Ca y est, les montpelliérains de Lunatic Age sont de retour après trois années d’absence. Trois années de mue, d’influences acquises et abandonnées. Trois années à digérer les sonorités croisées de la pop, du métal, et du rock. Et au final, presque méconnaissables, c’est avec une ‘Peau Neuve‘ que revient le groupe.

Premier choc et pas des moindres, Lunatic Age retourne à ses premiéres amours : le chant en français. Il faut bien avouer qu’entendre ‘J’aime dire j’aime… C’est mon oxygène, mon kérosène… J’aime dire j’aime…‘. On a beau dire, certaines paroles passent toujours mieux en anglais. Mais heureusement ce premier frisson sera le dernier à l’écoute de ‘Peau Neuve‘, le groupe se rattrapant largement sur plusieurs autres niveaux. On oublie la musique servie par la ravissante ‘Miranda‘, leur second disque : le métal aux accents pop laisse place à rock, plus simple, dénué d’inutiles artifices. Au point de s’imaginer Josh Homme titiller la guitare sur ‘On S’aigne On S’aime‘, ‘Elle Nous Quitte‘. Saturation augmentée, riffs aigus, un son de batterie brut. Pas de doutes, le changement est radical. Les chansons sont plus mélodiques, accrocheuses, plus accessibles. Et même si certaines pistes semblent toutefois fades, on se jette sur ‘Demain‘ ou ‘Le Souffle‘, parce qu’il s’agit là de titres redoutablement efficaces. Et sans tomber dans la facilité, car Lunatic Age savait déjà installer ses atmosphères dans ‘Miranda‘, ‘Comme Au Cinéma‘ sort de l’ombre. Plus sombre, introduite par une basse filterienne. Le combo se la joue heureux avec ‘J’aime‘, plus lourd ‘Peau Neuve‘ avec sa basse vrombissante… Tant de registres que Lunatic Age se fait un plaisir d’explorer. Et nous, on tombe dans le piège : on passe par à peu près toutes les stades émotifs possibles et suggérés. Y compris cette immense montée d’adrénaline sur ‘La Fille Qui Rêve de Moi‘, avec violons sortis à l’occasion, qui pourrait être reprise par Agora Fidelio.
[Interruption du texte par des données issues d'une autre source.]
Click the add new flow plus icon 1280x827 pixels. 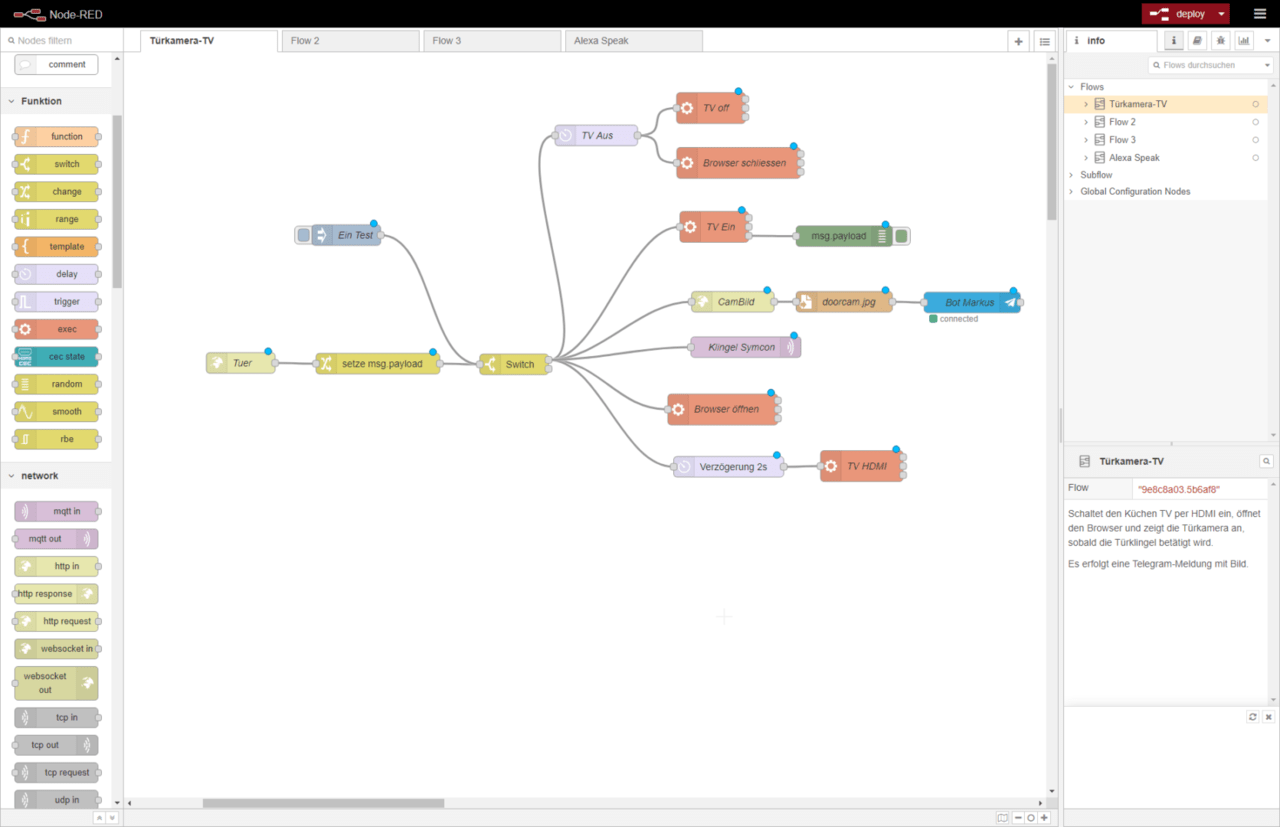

C’est à ce moment précis qu’on se met à regretter de ne pas avoir eu plus de chansons de ce gabarit, possédant une telle puissance, au chant, aux instruments. Et si les autres chansons restent carrées, ‘affûtées‘, on se demande si on appréciera cette mutation avec autant de facilité que Lunatic Age. Mais à vrai dire, seul le temps nous le dira.